UMG claimed our video podcast infringed its copyrights and submitted a takedown notice under the Digital Millennium Copyright Act (DMCA), pressuring YouTube to pull the episode down. This was a clear attempt to suppress my video by abusing the DMCA. And it turned out that YouTube and UMG had a corporate relationship – or “strategic partnership” – as they called it.

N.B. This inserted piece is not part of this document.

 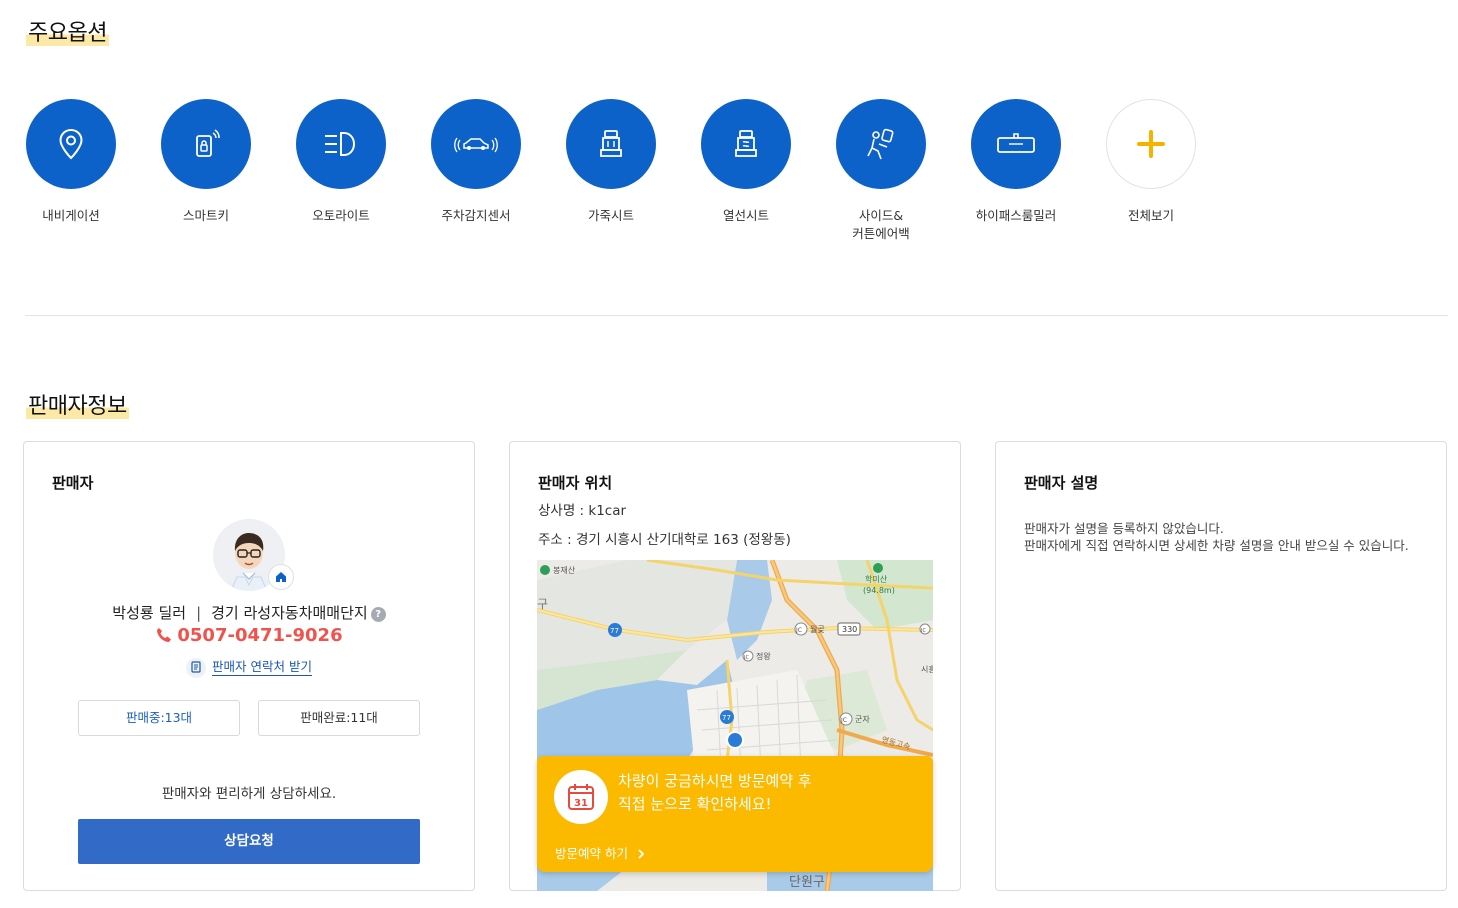 I want to click on calendar-icon: 31, so click(x=581, y=797).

With pro bono legal support from the Internet civil liberties group the Electronic Frontier Foundation, I filed a counter-notice with YouTube. Thanks to added pressure from the conservative blogosphere and publicity from radio host Laura Ingraham, UMG backed down and withdrew the notice. But after receiving the notification from YouTube that the video would be restored, we discovered a new message in place of the video. YouTube claimed that our Akon report now violated its “terms of use.” After EFF’s senior staff attorney, Kurt Opsahl took the matter directly to one of Google/YouTube’s in-house counsels, YouTube reinstated the video–over-ruling the prior terms of use decision.

As the EFF pointed out, UMG wielded a “bogus copyright claim” against me to squelch video criticism of one of its superstars. YouTube helped trump my First Amendment fair use rights by appeasing a corporate partner…until we fought back and blew the whistle.

Number Three: Not long after launching Twitchy, my tweet aggregation site, we heard from countless conservative users whose accounts were suspended after being targeted by left-wing trolls who falsely marked their adversaries as spam. This speech-squelching mob tactic was dubbed “twitter gulag.” Instead of abandoning the playing field, conservatives on Twitter banded together to expose the flag-spamming swarms. Initially, we were laughed at, but Twitter was forced to respond and reinstate victims. Fast forward to 2018– a half-dozen years later. The Twitter gulag practice we battled in 2012 ominously foreshadowed the far more nefarious and systemic shadow-banning practices perpetrated by liberal Twitter engineers themselves against conservatives and Trump supporters.

In the past, my experiences showed me that there were a few good and principled First Amendment advocates on the Left– the Electronic Frontier Foundation, Jeffrey Rosen and Tom Zeller at the New York Times for example – who were willing to speak up for the free speech of all online. But those rare unicorns have grown even rarer on the polarized politicized platforms built by Silicon Valley militants who preach about the open internet while facilitating the censorship and targeting of those with views with which they disagree.

I got into journalism and onto new media because I believe more and better speech is always the answer to false and flawed speech. In my skirmishes with the speech-squelchers over the past dozen years, the most effective strategies have involved relentless exposure of the First Amendment hypocrites and their double standards; information-sharing and organizing among targets; and a stubborn commitment to stay on the field…do not yield.

Ultimately, diversity is not our greatest strength. Unity in the face of retributive censorship is.